**Directions for this task**
Below are some rows. Copy out word for word every line from the one containing "is (1445, 800)." through the one containing "delivery-info: 최소주문금액 6,000원 배달팁 0원 ~ 3,000원 자세히 is", both included, and nothing else.
--- Data for review Enclosed Below ---
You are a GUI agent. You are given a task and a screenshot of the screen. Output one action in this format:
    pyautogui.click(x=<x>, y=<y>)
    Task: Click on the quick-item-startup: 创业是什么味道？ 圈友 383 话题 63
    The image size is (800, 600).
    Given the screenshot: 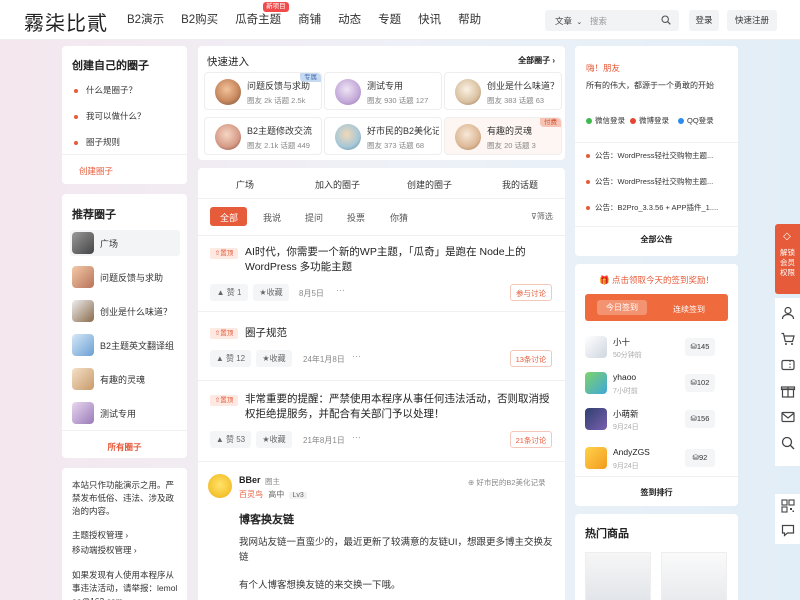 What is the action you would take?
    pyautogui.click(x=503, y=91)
--- End of Enclosed Data for review ---
--- Data for review Enclosed Below ---
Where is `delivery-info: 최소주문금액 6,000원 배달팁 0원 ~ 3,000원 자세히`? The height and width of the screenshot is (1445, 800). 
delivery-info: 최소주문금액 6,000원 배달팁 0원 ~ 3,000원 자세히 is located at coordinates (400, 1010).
--- End of Enclosed Data for review ---
**Solution to this problem**
Where is `delivery-info: 최소주문금액 6,000원 배달팁 0원 ~ 3,000원 자세히`? The height and width of the screenshot is (1445, 800). 
delivery-info: 최소주문금액 6,000원 배달팁 0원 ~ 3,000원 자세히 is located at coordinates (400, 1010).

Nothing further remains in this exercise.